FANDOM



Docklands Stadium
Docklands Stadium 5
Location Melbourne
Operator Melbourne Stadiums Limited
Opened 2000
Capacity 53,000
Tenants
2000 → Essendon
2000 → North Melbourne
2000 → St Kilda
2000 → Western Bulldogs
2005 → Carlton

Docklands Stadium (also known by its former sponsored names of Colonial Stadium and Telstra Dome as well as its current sponsorship name of Etihad Stadium) is a multi-purpose sports and entertainment stadium in the Docklands precinct of Melbourne, Victoria, Australia. Construction started in October 1997 under the working name, "Victoria Stadium", and was completed in 2000 at a cost of A$460 million.

Originally built as a replacement for Waverley Park, the stadium is primarily used for Australian rules football and is the headquarters of the Australian Football League (AFL) which, as part of the construction deal, assumes ownership of the ground in 2025. Also headquartered at the stadium is Seven Network's digital broadcast centre.
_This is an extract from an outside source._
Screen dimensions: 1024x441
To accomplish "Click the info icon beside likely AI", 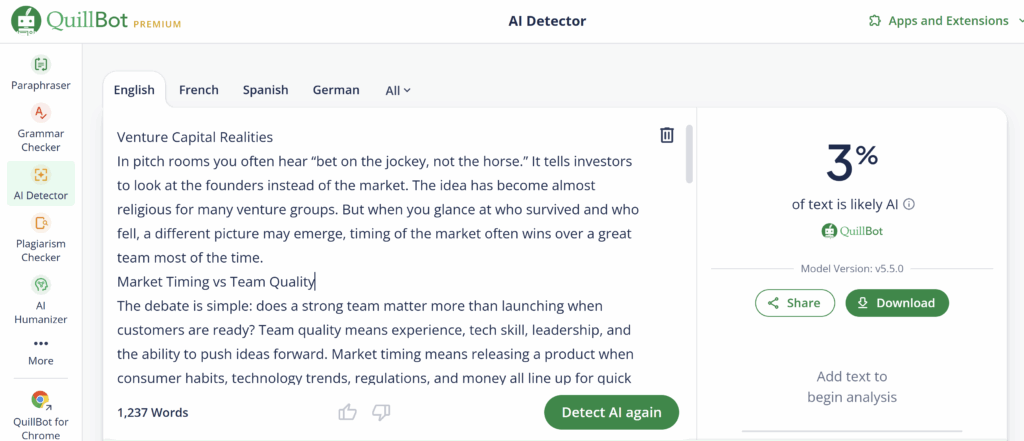I will click(909, 204).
The stadium has been host to other sporting events, including Melbourne Victory soccer matches and one-off matches forcricket, rugby league and rugby union as well as number of special events and concerts.

The stadium has been controversial since its first construction and there has been a significant amount of criticism directed toward the facility, particularly from its major tenant, the AFL. The AFL have increasingly regarded the stadium owner as a hostile landlord, engaging in numerous lawsuits against the current owners and threatening to build a rival stadium as close as a kilometre away in the short-term.

History Edit

The stadium was announced on 31 October 1996 as a replacement for the much larger Waverley Park as a headquarters for the Australian Football League.Originally developed by the Docklands Stadium Consortium and thereafter controlled by the Seven Network, the remaining leasehold interest in the stadium was sold to James Fielding Funds Management on 21 June 2006 for A$330 million. In 2025 the AFL will take over the ownership of the stadium.
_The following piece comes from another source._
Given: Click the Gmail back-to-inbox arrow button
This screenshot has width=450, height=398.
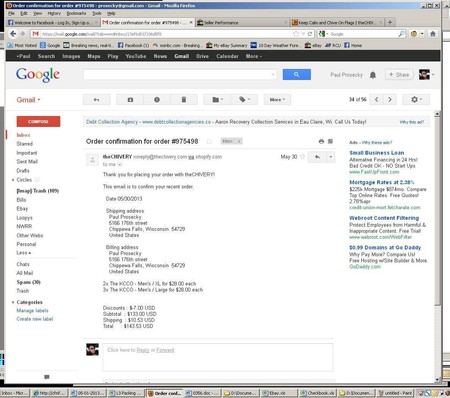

Docklands Stadium, like Waverley Park, was built primarily for Australian rules football, unlike most grounds of a similar size in Australia which were originally designed for cricket.

The first match to be played at the ground was between Essendon and Port Adelaide, before a crowd of 43,012, in Round 1 of the 2000 AFL season. Essendon won the match by 94 points.

The stadium was the first stadium in Australia to have movable seating. All four level-one tiers of the stadium can be moved up to 18 metres forward into a rectangular configuration. It was first used for a Melbourne Storm game in July 2001. Despite the seating being a key feature of the stadium, it has rarely been used, citing damage to turf, time to deploy the seats and a reduced capacity (the corners of the stadium in level 1 are not movable).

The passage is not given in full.